## ABOUT THIS TASK
Give again only what runs from the line with "The image size is (993, 1231)." to the final line of the entries below, exactly as written and without pictures.

## EXTRACTED DATA
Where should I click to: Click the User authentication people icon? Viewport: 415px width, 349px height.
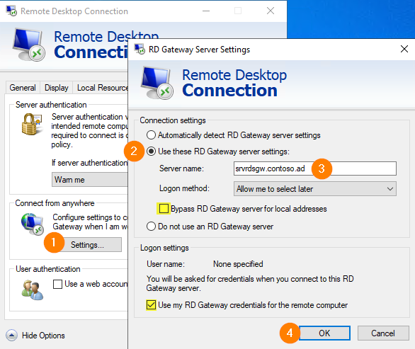33,290
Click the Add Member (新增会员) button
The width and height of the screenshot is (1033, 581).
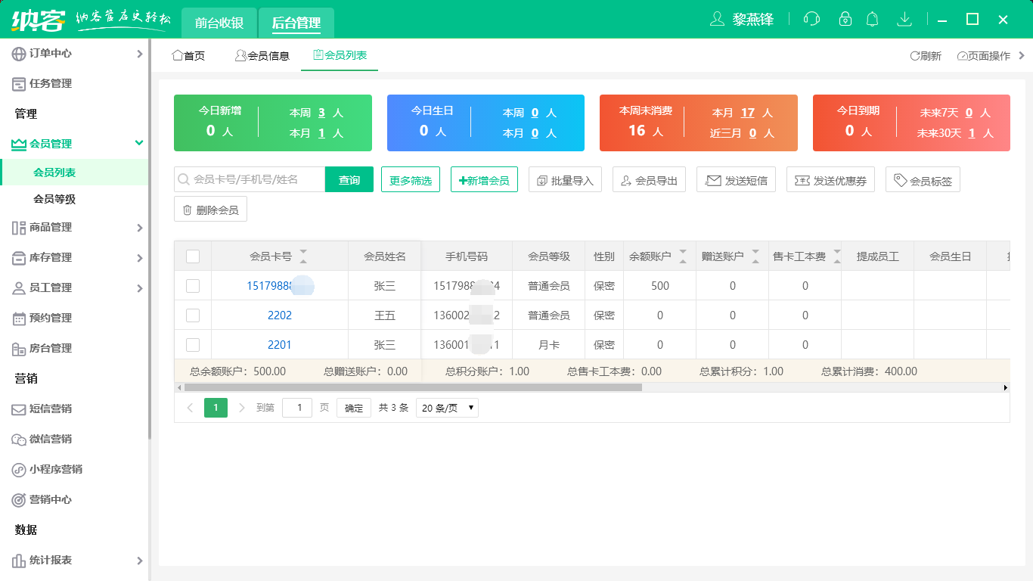coord(484,180)
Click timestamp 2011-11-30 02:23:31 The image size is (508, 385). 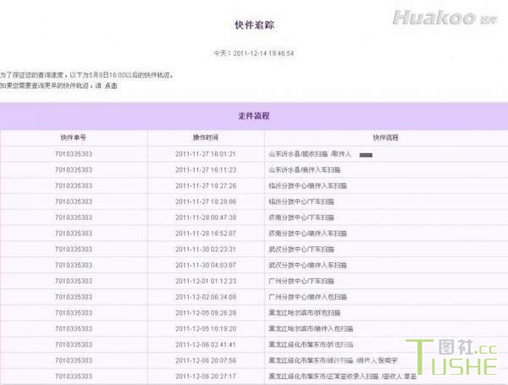pos(205,249)
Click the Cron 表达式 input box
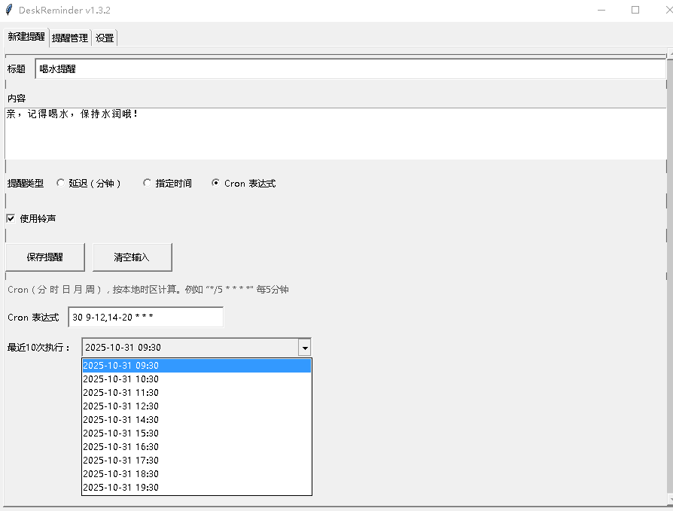 pyautogui.click(x=145, y=318)
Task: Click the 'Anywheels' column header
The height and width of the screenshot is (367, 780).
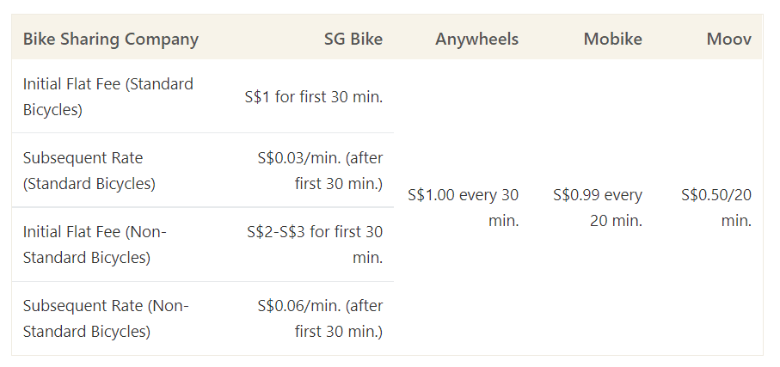Action: coord(476,39)
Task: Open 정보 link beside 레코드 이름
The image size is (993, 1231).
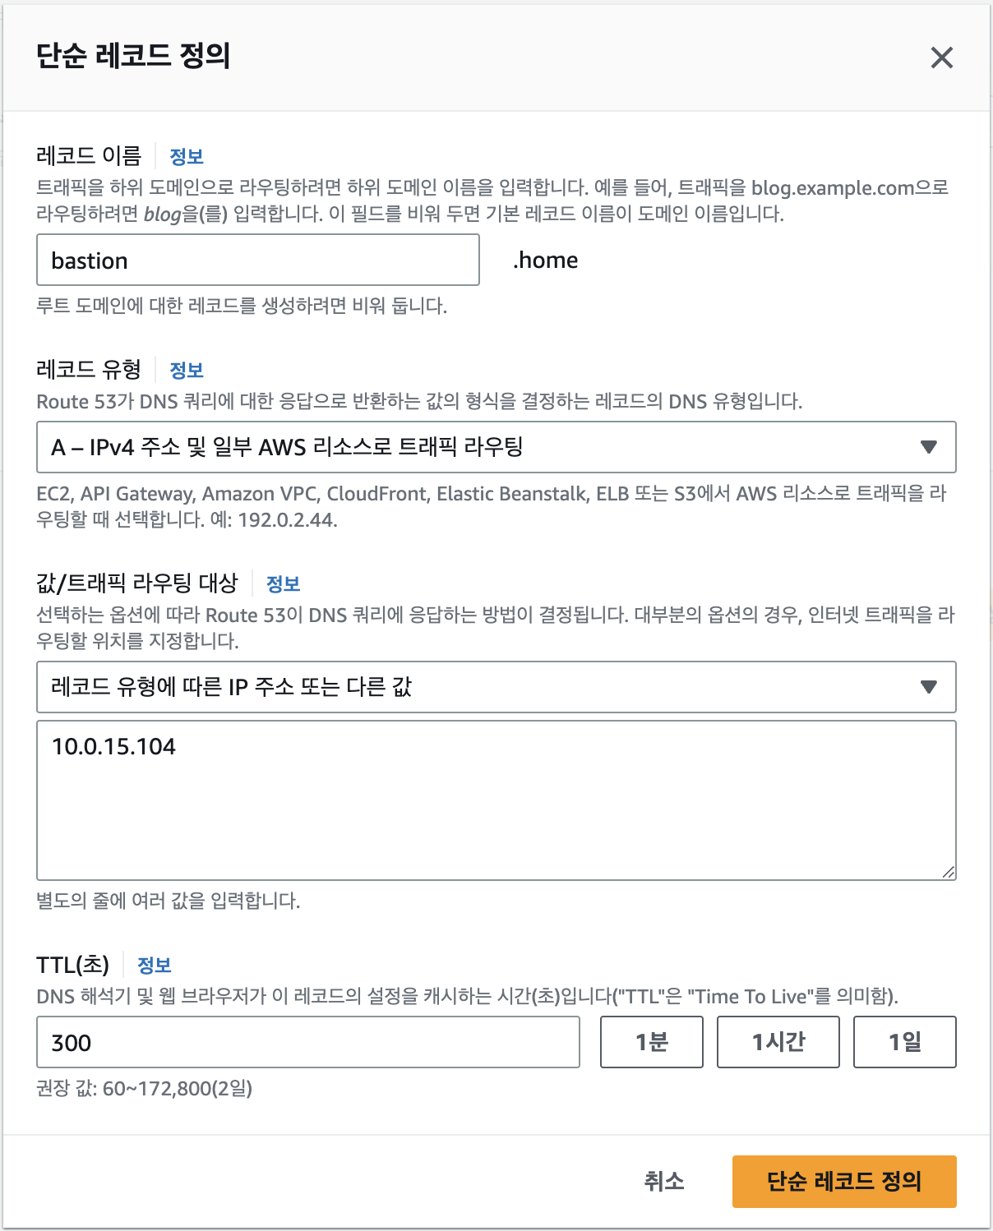Action: click(x=187, y=156)
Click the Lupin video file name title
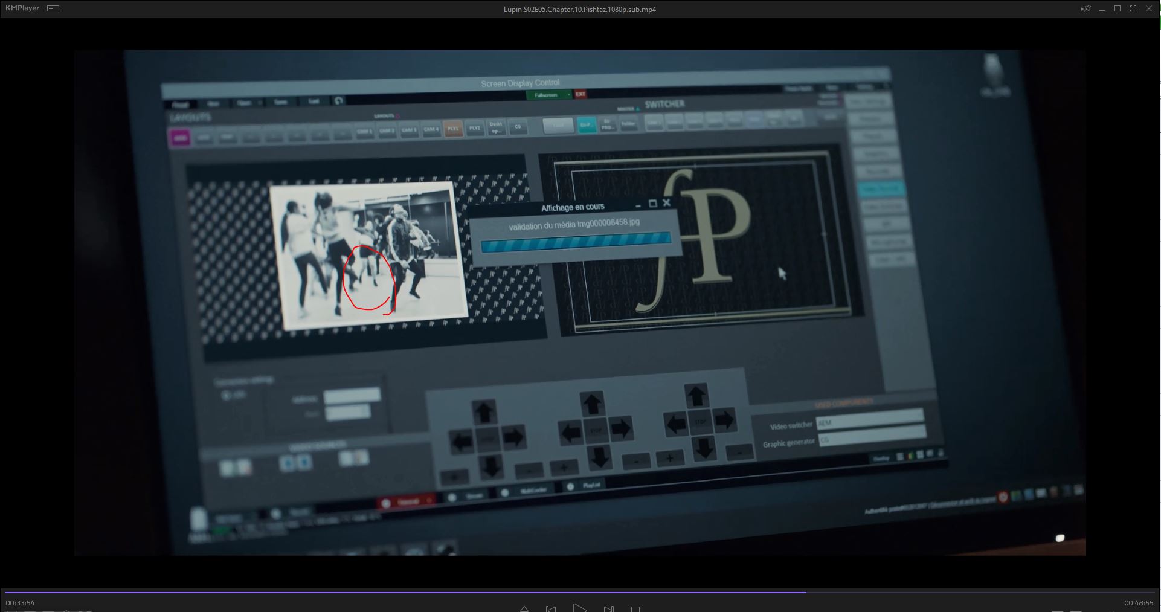 coord(580,9)
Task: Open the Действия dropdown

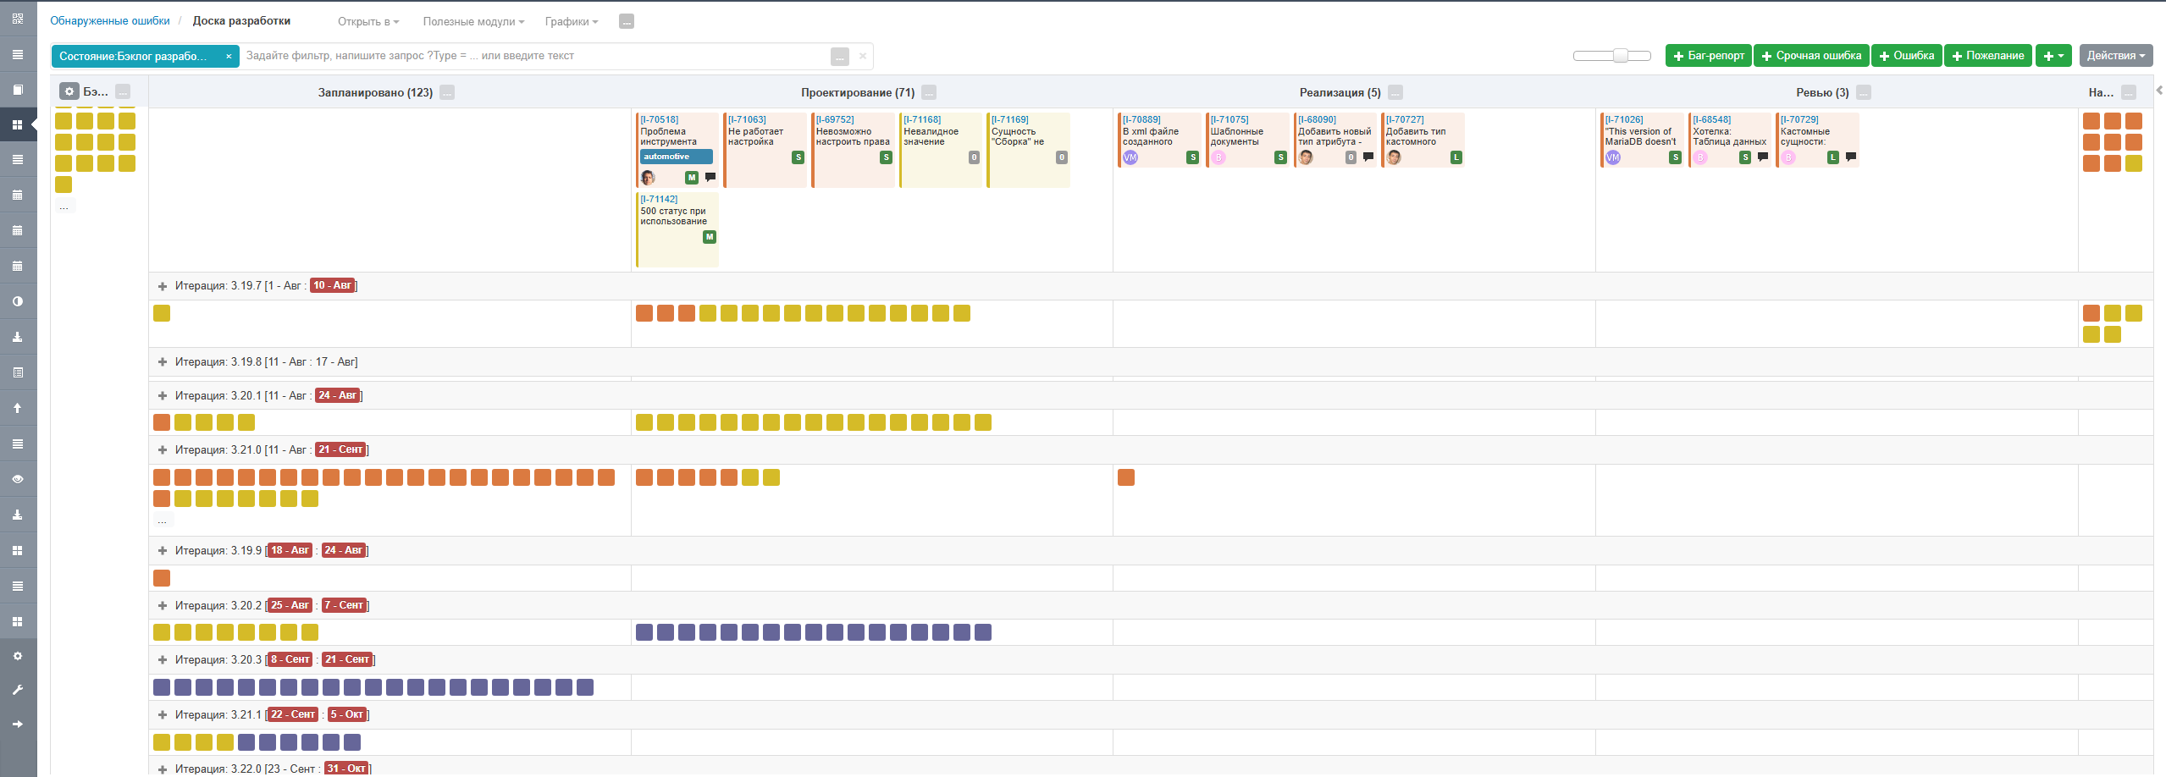Action: (x=2116, y=56)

## ANSWER TO THIS EXERCISE
The image size is (993, 1231).
Action: click(x=187, y=156)
Click the Lupin video file name title
 coord(580,9)
Task: Open the Действия dropdown

Action: (x=2116, y=56)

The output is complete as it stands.